Изменить размер шрифта - +

Эти инциденты имели следующие общие характеристики:

1. Пациент выразил сильный позитивный аффект, который был необычным для него.

2. Ожидаемой катастрофы не произошло: пациента не отвергли, не высмеяли, не подавили, его забота не причинила никому никакого вреда.

3. Пациент открыл прежде неизвестную ему часть самого себя, что сделало возможным для него открыть новое измерение в отношении к другим людям.

Третья, наиболее распространенная, категория критического инцидента похожа на вторую. Пациенты вспомнили инциденты, повлекшие их самораскрытие, которое способствовало еще большей вовлеченности в группу. Например, те молчаливые пациенты, которые раньше предпочитали убегать с занятий, теперь, пропустив пару занятий, не скрывали от группы, как отчаянно они хотели услышать от нее, что их не хватало, когда они отсутствовали.

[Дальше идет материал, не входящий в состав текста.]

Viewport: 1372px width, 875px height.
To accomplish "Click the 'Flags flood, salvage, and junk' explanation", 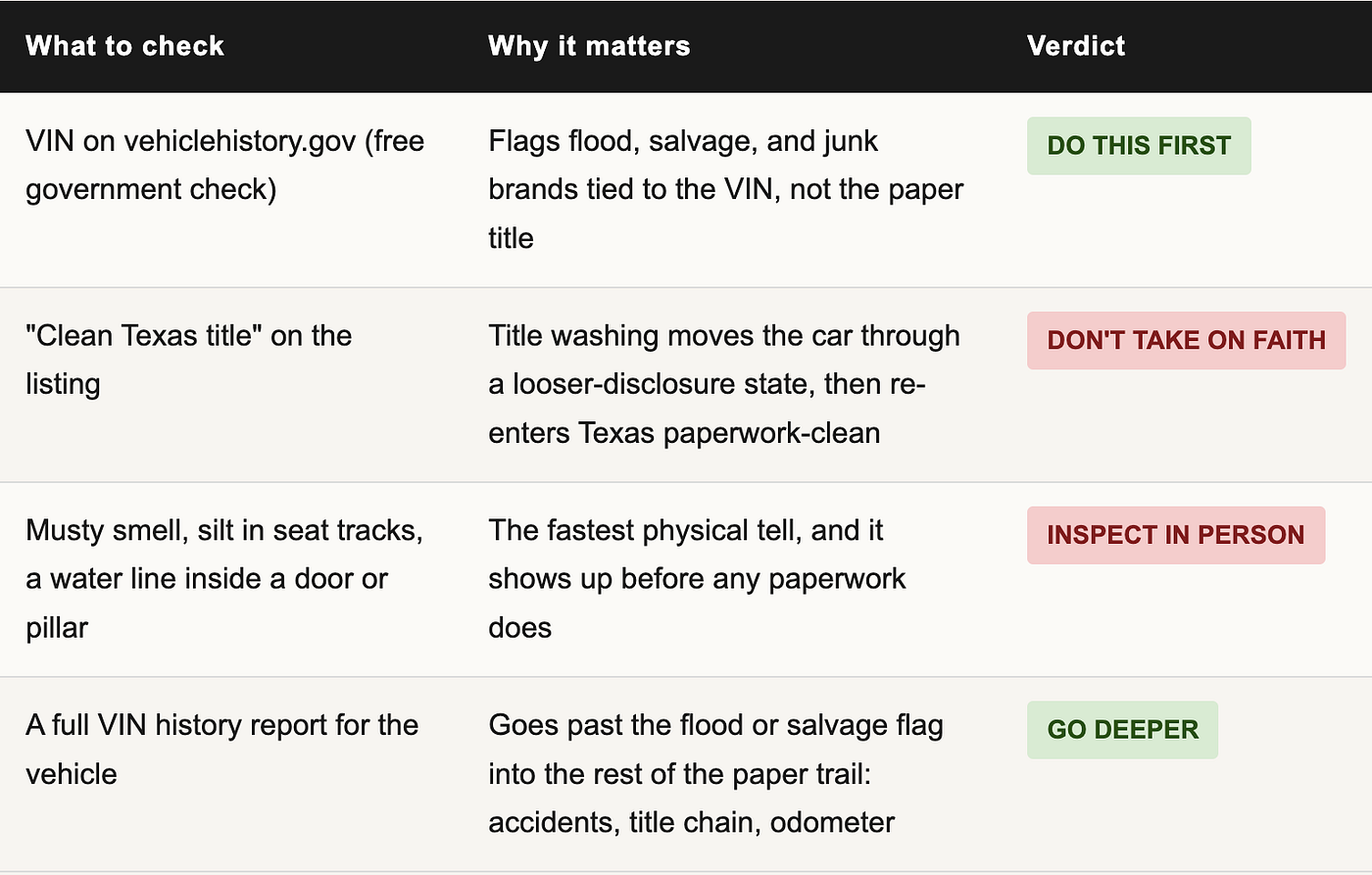I will pyautogui.click(x=726, y=189).
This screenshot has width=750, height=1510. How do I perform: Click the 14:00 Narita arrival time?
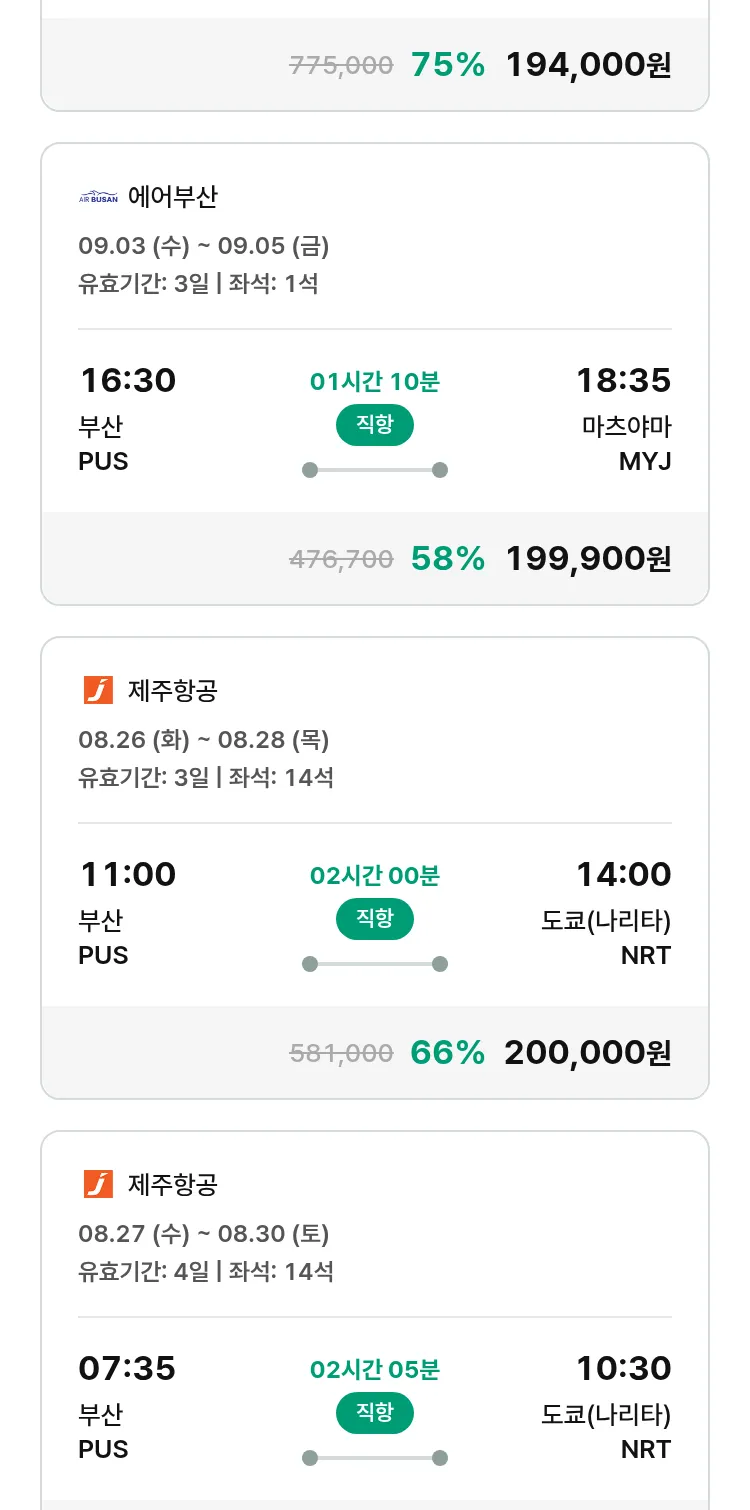[623, 875]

Другие также, в той или иной форме, открыто просили группу о помощи.

Суммируя, можно сказать, что коррективный эмоциональный опыт в групповой терапии может иметь несколько составляющих:

1. Выражение сильных эмоций, которые направлены на других, представляет риск для некоторых пациентов.

2. Групповая поддержка, достаточная для снятия фактора риска.

3. Проверка реальности, которая позволяет пациенту исследовать инцидент при помощи согласованной проверки со стороны остальных членов группы.

4. Признание неприемлемости определенных интерперсональных чувств и форм поведения или неприемлемости избегания определенного интерперсонального поведения.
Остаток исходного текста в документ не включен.